[Extracted records]
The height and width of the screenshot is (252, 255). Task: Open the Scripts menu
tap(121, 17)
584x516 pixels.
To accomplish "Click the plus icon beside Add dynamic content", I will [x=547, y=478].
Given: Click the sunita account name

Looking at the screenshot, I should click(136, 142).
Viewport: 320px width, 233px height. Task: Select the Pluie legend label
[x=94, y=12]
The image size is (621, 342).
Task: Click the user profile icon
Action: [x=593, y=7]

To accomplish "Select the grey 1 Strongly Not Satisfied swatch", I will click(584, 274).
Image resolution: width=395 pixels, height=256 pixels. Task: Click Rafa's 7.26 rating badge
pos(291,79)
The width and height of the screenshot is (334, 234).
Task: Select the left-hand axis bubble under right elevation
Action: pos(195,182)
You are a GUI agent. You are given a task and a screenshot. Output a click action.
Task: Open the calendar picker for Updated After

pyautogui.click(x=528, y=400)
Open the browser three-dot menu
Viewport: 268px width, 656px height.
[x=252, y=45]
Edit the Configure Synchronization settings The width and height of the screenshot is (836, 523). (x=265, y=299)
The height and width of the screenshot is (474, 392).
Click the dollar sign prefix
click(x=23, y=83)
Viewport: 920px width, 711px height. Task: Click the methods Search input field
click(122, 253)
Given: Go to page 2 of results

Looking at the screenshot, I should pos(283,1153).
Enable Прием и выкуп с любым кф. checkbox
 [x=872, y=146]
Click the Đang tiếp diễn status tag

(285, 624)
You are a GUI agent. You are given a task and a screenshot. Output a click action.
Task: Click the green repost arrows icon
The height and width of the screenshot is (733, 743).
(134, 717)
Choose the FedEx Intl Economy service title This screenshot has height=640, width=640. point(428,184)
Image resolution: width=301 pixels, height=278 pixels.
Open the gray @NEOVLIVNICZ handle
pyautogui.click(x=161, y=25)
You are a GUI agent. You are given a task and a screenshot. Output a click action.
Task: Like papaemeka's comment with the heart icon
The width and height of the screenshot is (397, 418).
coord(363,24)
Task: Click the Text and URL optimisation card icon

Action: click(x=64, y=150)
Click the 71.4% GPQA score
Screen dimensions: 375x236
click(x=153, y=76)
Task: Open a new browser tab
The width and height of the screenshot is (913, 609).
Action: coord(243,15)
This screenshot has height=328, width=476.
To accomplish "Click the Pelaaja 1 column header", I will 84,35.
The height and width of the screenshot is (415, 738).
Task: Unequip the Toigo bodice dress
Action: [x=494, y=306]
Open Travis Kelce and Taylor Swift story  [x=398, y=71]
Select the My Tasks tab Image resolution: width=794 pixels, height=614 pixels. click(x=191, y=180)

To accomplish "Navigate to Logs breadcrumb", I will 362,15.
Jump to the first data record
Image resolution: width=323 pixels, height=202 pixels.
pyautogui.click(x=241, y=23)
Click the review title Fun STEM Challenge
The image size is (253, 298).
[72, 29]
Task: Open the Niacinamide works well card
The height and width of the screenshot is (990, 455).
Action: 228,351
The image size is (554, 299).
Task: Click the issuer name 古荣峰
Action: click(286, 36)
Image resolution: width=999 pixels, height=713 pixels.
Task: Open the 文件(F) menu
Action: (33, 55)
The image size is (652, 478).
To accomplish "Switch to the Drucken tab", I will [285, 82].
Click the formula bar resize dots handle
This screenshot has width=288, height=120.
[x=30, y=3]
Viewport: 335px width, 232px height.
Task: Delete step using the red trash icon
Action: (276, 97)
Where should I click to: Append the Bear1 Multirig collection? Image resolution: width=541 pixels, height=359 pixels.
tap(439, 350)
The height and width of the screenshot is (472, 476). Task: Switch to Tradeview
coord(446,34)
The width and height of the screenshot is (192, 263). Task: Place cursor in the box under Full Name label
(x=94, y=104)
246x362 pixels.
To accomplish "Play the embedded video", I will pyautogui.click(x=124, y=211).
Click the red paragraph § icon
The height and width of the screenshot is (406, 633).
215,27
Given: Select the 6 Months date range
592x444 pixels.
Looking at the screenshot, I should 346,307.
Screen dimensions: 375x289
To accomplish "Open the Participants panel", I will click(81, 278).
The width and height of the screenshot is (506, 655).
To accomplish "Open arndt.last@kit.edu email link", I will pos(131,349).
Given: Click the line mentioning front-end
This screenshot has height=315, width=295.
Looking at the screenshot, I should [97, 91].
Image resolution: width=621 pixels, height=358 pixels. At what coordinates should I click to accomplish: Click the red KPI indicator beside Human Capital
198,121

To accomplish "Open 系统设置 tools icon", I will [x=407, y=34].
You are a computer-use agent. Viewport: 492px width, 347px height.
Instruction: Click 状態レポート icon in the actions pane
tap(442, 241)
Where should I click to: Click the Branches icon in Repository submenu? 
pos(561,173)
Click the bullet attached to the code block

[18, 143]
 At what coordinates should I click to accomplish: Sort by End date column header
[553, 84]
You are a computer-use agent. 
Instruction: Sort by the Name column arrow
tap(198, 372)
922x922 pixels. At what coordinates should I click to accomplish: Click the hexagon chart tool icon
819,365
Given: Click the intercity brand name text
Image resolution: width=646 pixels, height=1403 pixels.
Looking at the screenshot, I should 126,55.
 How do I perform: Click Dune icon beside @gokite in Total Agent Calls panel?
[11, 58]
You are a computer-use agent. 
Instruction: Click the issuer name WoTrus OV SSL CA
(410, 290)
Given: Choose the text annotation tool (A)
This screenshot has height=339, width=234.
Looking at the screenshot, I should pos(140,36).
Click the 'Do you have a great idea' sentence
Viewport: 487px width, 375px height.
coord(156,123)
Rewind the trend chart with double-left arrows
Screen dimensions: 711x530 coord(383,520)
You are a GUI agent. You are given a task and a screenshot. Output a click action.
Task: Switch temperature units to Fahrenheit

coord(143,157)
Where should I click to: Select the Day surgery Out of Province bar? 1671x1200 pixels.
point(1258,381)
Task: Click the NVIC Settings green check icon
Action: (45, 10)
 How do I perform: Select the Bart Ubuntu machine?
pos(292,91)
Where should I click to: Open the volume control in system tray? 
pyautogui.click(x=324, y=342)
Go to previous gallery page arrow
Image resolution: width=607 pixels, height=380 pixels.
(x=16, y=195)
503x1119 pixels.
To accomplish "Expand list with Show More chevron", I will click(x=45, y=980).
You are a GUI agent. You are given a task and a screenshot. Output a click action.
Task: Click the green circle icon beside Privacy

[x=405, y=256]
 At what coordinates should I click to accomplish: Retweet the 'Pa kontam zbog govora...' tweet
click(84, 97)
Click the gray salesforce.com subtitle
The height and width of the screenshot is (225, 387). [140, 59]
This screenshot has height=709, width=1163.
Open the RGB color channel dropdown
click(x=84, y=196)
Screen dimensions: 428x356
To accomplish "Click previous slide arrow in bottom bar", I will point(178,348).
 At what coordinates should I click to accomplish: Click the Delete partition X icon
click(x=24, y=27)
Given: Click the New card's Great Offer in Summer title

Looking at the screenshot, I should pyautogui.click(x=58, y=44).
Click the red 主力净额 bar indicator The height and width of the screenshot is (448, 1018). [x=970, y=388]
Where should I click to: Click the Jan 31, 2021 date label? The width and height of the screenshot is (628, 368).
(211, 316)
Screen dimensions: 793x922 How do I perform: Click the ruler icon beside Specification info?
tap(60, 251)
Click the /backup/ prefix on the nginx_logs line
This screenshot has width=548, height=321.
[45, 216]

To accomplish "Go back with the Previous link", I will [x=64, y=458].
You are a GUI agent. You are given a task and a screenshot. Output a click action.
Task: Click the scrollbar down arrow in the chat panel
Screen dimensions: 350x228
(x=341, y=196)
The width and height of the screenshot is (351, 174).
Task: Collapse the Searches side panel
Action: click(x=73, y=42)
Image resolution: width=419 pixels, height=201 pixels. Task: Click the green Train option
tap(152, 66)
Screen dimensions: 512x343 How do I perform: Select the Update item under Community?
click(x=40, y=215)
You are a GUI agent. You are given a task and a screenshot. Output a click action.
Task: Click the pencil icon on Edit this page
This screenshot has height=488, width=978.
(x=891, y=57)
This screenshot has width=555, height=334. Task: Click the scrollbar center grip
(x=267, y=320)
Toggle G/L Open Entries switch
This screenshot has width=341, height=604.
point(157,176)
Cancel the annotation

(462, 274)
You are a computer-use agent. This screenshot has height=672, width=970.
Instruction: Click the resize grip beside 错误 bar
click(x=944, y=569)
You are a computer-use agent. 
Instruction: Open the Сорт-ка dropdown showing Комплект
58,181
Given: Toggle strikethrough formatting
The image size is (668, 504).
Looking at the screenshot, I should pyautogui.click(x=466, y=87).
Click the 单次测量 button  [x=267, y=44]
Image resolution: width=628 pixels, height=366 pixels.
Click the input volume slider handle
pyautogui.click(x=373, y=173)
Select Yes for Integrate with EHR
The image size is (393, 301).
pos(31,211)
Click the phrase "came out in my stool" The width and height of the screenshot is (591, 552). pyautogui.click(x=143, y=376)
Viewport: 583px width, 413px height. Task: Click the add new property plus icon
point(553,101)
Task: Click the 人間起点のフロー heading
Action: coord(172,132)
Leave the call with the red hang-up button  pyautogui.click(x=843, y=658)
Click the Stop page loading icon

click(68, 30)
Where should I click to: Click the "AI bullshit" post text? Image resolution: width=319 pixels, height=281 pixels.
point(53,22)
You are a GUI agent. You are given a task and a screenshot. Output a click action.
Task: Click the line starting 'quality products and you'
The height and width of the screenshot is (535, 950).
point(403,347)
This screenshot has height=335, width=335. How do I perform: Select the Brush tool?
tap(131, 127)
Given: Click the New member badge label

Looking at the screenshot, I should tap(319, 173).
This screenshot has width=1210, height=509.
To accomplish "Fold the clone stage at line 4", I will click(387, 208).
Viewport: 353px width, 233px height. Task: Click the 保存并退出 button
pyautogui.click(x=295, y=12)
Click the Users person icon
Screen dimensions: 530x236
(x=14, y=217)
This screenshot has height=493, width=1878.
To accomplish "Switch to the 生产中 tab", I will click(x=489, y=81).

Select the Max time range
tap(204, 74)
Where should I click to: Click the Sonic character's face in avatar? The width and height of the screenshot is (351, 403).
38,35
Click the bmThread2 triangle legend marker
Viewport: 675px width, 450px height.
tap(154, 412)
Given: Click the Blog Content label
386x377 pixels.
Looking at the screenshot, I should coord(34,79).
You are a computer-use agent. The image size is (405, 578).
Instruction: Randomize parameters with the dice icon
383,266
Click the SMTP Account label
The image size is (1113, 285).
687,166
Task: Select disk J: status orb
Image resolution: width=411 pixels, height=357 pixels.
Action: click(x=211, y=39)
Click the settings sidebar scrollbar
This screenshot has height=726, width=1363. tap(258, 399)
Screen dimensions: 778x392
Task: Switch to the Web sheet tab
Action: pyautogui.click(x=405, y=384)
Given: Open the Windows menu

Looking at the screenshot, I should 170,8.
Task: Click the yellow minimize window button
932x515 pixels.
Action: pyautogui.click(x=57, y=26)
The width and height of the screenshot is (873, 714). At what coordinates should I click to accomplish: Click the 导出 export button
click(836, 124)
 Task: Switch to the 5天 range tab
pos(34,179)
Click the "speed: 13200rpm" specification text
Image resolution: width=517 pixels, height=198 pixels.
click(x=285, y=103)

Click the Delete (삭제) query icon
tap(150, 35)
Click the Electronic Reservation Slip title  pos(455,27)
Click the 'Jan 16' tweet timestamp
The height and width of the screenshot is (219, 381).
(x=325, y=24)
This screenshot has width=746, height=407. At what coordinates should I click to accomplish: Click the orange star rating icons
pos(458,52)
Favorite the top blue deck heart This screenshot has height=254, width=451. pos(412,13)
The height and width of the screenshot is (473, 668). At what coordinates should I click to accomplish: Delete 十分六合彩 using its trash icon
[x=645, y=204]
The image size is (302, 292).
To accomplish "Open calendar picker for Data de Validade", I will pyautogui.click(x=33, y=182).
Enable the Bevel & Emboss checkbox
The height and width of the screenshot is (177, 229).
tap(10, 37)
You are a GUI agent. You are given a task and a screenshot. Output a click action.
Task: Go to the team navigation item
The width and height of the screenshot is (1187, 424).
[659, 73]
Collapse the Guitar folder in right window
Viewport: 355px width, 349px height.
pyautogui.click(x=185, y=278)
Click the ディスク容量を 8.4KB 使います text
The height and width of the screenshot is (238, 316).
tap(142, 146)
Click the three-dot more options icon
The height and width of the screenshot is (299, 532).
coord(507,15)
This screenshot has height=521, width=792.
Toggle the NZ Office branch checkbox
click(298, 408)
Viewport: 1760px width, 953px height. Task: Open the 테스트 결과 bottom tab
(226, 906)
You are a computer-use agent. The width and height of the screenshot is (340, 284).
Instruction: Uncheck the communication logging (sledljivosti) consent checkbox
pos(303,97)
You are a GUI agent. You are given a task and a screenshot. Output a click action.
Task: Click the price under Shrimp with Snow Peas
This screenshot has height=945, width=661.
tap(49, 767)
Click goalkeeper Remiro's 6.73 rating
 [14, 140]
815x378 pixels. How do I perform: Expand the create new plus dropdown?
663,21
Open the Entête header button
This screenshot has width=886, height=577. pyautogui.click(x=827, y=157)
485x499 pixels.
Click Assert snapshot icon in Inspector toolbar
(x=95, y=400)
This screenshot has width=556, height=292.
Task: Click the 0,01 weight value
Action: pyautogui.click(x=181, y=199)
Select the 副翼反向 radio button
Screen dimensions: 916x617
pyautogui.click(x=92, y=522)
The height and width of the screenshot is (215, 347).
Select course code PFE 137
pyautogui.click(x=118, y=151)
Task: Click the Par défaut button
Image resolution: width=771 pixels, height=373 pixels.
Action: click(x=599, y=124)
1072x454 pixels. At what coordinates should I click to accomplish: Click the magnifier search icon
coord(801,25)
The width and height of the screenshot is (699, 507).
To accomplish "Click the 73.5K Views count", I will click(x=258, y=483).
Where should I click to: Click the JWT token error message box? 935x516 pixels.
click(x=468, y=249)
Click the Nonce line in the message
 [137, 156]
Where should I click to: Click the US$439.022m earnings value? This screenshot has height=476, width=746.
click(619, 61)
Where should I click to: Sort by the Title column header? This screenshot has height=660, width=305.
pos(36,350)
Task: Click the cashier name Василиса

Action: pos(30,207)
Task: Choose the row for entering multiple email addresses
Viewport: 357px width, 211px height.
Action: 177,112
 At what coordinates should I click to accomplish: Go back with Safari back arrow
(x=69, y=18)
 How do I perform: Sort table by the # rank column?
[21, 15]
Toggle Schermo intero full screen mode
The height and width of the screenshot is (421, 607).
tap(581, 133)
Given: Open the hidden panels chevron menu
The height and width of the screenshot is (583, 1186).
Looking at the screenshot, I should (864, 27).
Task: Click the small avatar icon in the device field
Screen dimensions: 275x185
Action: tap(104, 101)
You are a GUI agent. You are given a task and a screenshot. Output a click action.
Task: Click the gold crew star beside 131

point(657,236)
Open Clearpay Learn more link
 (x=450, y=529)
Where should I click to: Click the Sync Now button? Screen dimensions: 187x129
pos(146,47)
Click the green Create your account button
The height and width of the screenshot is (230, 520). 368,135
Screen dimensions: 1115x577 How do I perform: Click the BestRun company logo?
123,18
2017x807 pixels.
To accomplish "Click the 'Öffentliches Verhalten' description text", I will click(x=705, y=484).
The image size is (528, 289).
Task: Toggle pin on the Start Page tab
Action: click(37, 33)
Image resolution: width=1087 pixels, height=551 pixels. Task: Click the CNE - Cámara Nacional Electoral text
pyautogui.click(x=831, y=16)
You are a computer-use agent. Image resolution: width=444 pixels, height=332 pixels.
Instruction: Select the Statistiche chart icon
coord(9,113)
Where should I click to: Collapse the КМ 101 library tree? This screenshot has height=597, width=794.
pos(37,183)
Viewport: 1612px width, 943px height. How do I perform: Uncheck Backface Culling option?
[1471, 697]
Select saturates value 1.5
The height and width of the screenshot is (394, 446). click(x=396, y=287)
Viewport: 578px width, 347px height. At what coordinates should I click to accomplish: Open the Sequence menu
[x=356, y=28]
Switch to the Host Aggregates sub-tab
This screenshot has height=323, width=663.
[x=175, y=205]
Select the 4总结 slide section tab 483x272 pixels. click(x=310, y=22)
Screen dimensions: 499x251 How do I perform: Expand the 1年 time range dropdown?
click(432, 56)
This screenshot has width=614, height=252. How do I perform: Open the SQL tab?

* _Exercise requirements_: Among the entries above, copy exactly only the lines starting with the one containing "Click the 71.4% GPQA score" and going through the one containing "The image size is (652, 478).", both ends included.

* _Solution to this problem_:
Click the 71.4% GPQA score
Screen dimensions: 375x236
click(x=153, y=76)
Task: Open a new browser tab
The width and height of the screenshot is (913, 609).
Action: coord(243,15)
This screenshot has height=328, width=476.
To accomplish "Click the Pelaaja 1 column header", I will 84,35.
The height and width of the screenshot is (415, 738).
Task: Unequip the Toigo bodice dress
Action: [x=494, y=306]
Open Travis Kelce and Taylor Swift story  [x=398, y=71]
Select the My Tasks tab Image resolution: width=794 pixels, height=614 pixels. click(x=191, y=180)

To accomplish "Navigate to Logs breadcrumb", I will 362,15.
Jump to the first data record
Image resolution: width=323 pixels, height=202 pixels.
pyautogui.click(x=241, y=23)
Click the review title Fun STEM Challenge
The image size is (253, 298).
[72, 29]
Task: Open the Niacinamide works well card
The height and width of the screenshot is (990, 455).
Action: 228,351
The image size is (554, 299).
Task: Click the issuer name 古荣峰
Action: click(286, 36)
Image resolution: width=999 pixels, height=713 pixels.
Task: Open the 文件(F) menu
Action: (33, 55)
The image size is (652, 478).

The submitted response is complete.